Whenever Wherever Festival 2021

Sierra|永田康祐

永田康祐
《Sierra》2017
[参考図版]

日時:
12.23 Thu 11:00−20:00
12.24 Fri 11:00−20:00
12.25 Sat 13:00−20:00
12.26 Sun 12:00−18:00
会場:スパイラルホール

キュレーター:いんまきまさこ


Sierra(シエラ)とは、MacOSのヴァージョン名です。その由来となったカリフォルニア州(アップル本社所在地でもある)のシエラネヴァダ山脈。コンピュータが起動すると、通常、背景であるはずのデスクトップ画面上のシエラネヴァダ山脈が動きだし、土地の歴史の説明映像が自動音声で展開されます。また、移動するGoogleストリートビューの画像とともにシエラネヴァダ山脈にかかわる、西部開拓時代のある家族のドラマも個人的なモノローグとして語られます。観客は、インターネットに接続されたコンピュータという土地を旅するように出来事を体験しているとも言えます。コンピュータの世界から再び見いだされた、これらの特異な場所を彷徨うときたしかに生起する感情は、どのような主体に宿るものなのか。その不確かさを本作は静かに問いかけてくるようです。[M.I.]

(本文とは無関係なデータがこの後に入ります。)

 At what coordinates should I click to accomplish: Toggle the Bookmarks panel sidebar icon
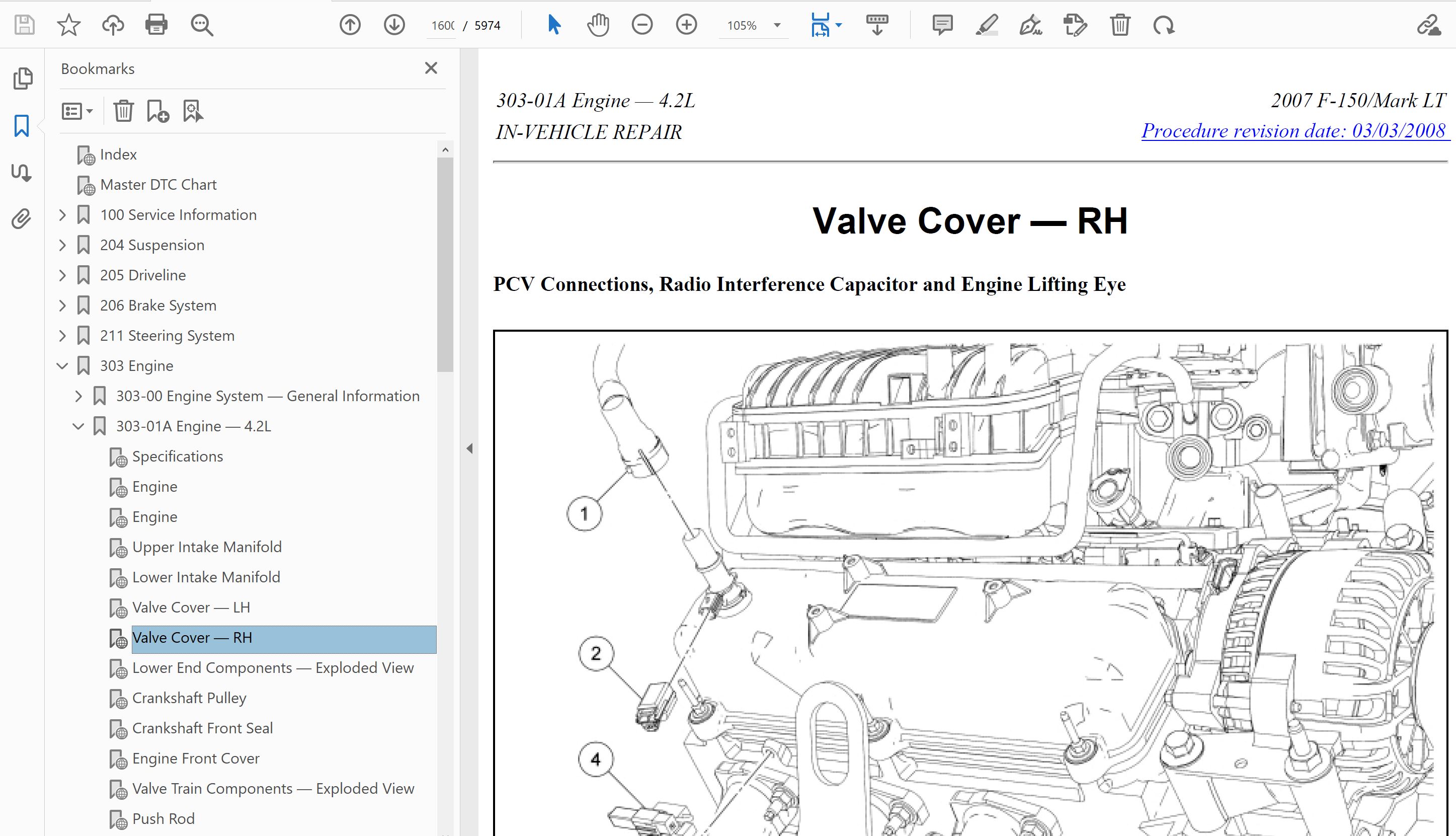point(22,126)
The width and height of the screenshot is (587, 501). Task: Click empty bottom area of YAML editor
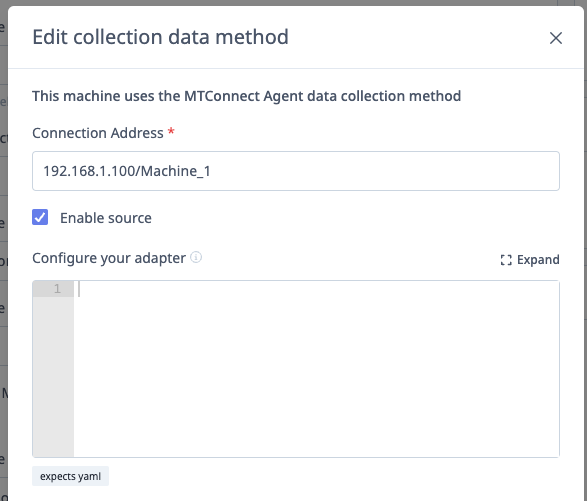pyautogui.click(x=316, y=431)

※パフォーマンス上演空間での展示のため展示作品の鑑賞が困難な場合があります。ご了承ください。


永田康祐|Kosuke Nagata
アーティスト
1990年愛知県生まれ。社会制度やメディア技術、知覚システムといった人間が物事を認識する基礎となっている要素に着目し、あるものを他のものから区別するプロセスに伴う曖昧さについてあつかった作品を制作している。主な展覧会に個展「イート」(gallery αM、2020−2021)、「あいちトリエンナーレ2019:情の時代」(愛知県美術館、2019)、「第10回恵比寿映像祭:インヴィジブル」(東京都写真美術館、2018)など。主なテキストに「Photoshop以降の写真作品:「写真装置」のソフトウェアについて」(『インスタグラムと現代視覚文化論』所収)など。